*** SUPPLIED MATERIAL Section Begins ***

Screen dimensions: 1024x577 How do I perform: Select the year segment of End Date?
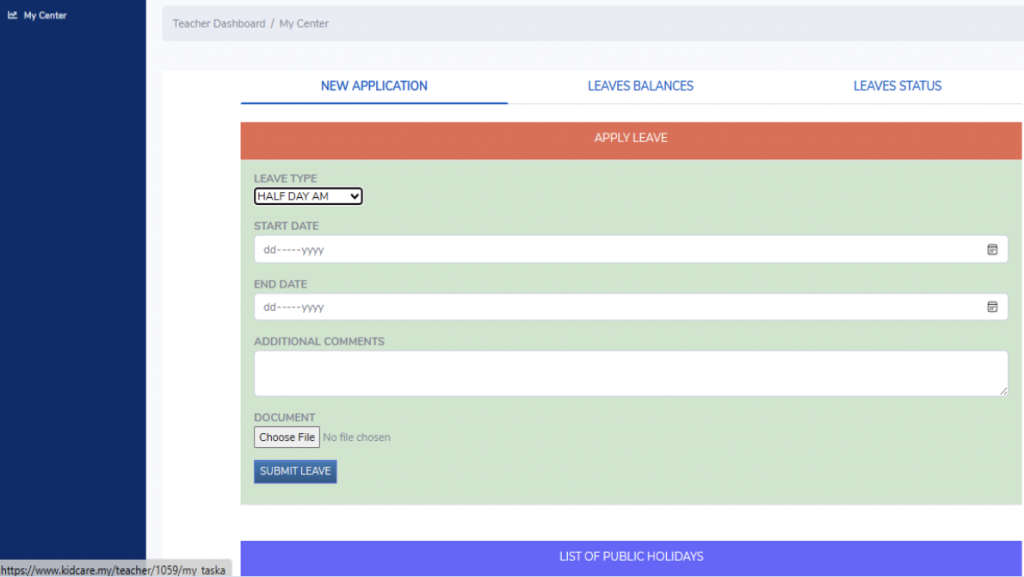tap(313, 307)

*** SUPPLIED MATERIAL Section Ends ***
*** SUPPLIED MATERIAL Section Begins ***

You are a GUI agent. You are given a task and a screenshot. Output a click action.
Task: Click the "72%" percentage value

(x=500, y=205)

*** SUPPLIED MATERIAL Section Ends ***
*** SUPPLIED MATERIAL Section Begins ***

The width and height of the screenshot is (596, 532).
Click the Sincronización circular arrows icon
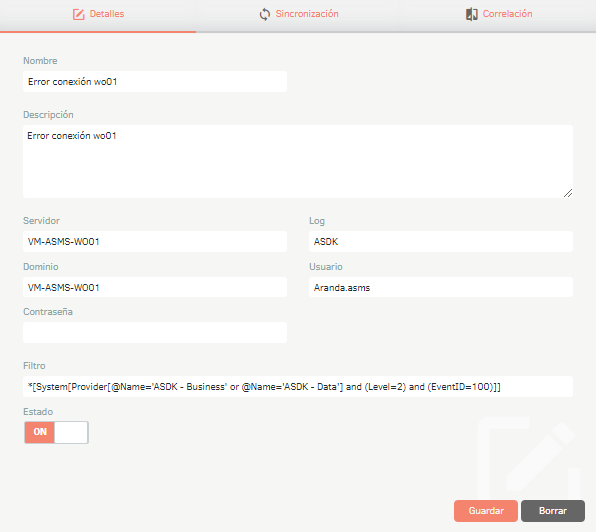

*** SUPPLIED MATERIAL Section Ends ***

WHAT YOU SHOULD DO :: Wherever a line above contains the string "screenshot", count it; then give the total alone.

SOLUTION TO THE EXERCISE :: 2